- [DIRECTIONS]: Recast the lines below, starting with the line containing "Click the dragonfly logo icon" and ending with the line containing "The height and", as a Markdown table with columns Row and Line. Include both end lines, give each row a number, and leave out blank lines.

- [SUPPLIED MATERIAL]:
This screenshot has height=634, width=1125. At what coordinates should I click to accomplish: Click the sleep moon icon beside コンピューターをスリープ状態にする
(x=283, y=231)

==

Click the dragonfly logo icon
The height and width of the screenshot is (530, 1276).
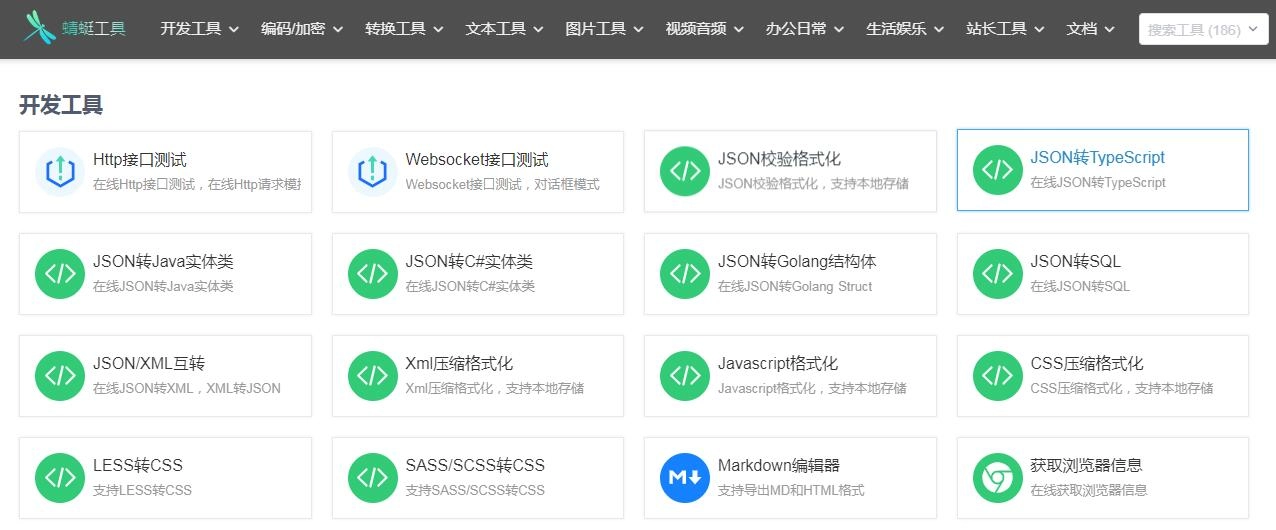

* * *

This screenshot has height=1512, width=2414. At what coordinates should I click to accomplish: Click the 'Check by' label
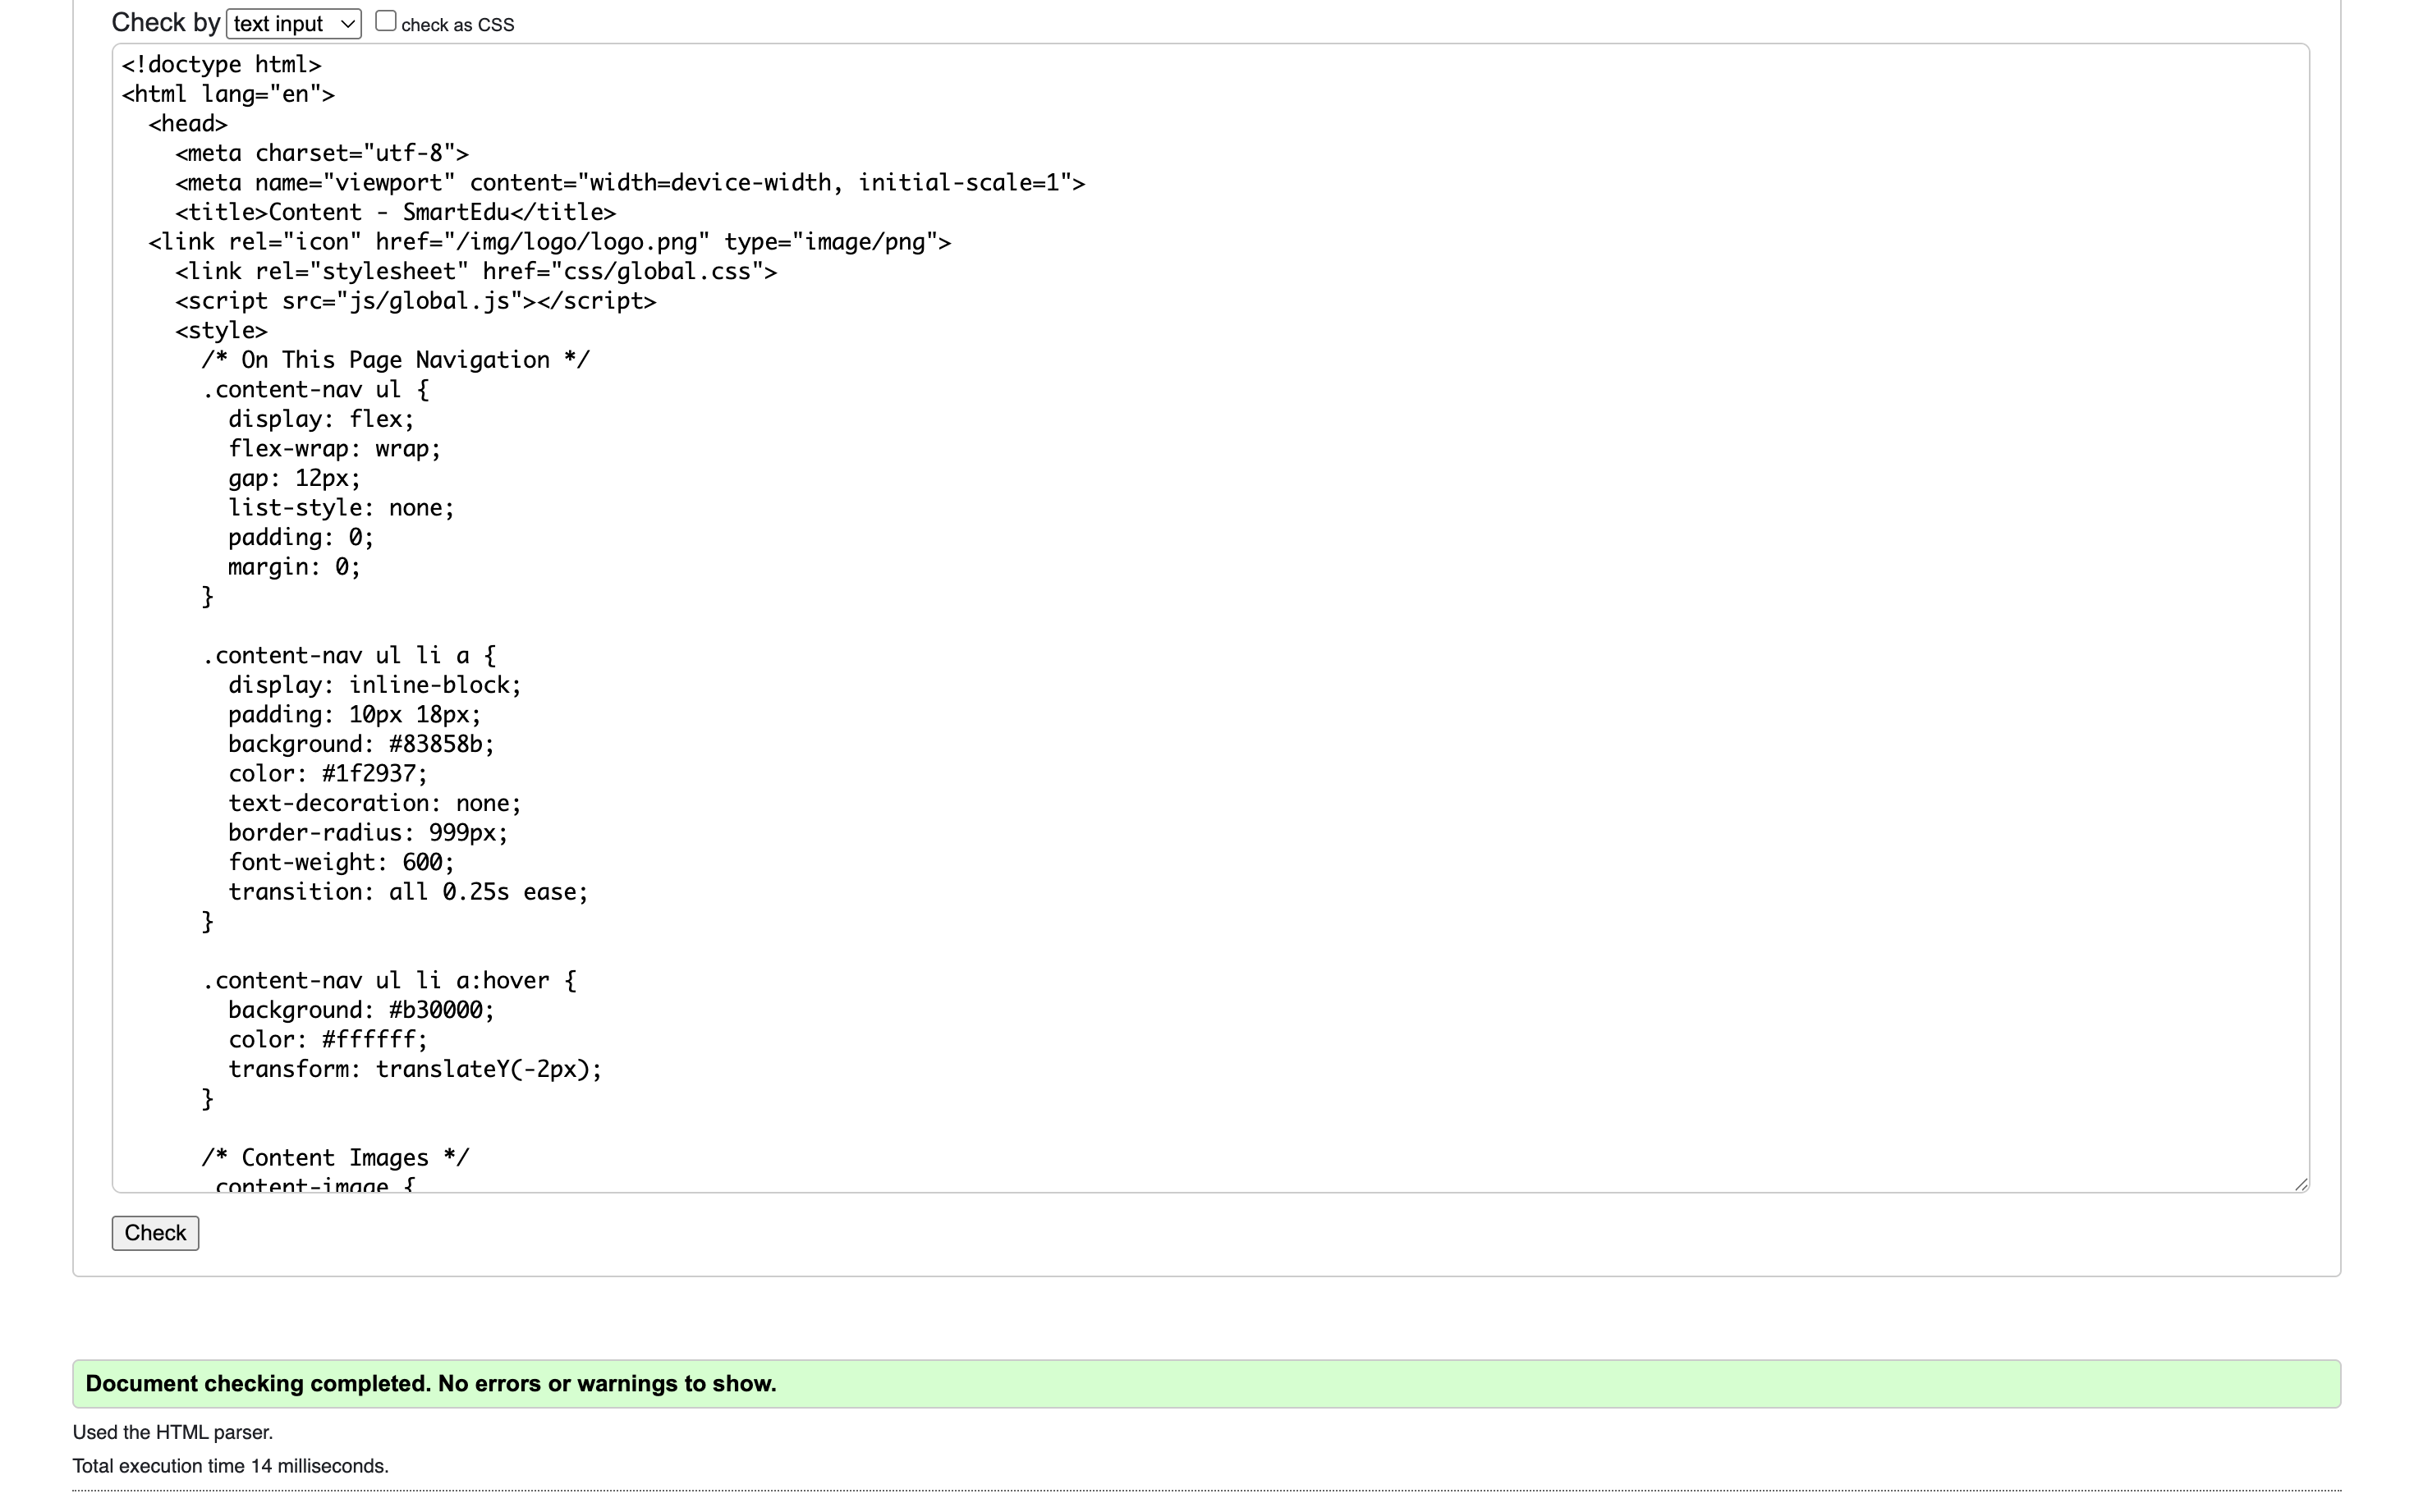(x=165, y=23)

- [REPLY]:
| Row | Line |
|---|---|
| 1 | Click the dragonfly logo icon |
| 2 | The height and width of the screenshot is (530, 1276). |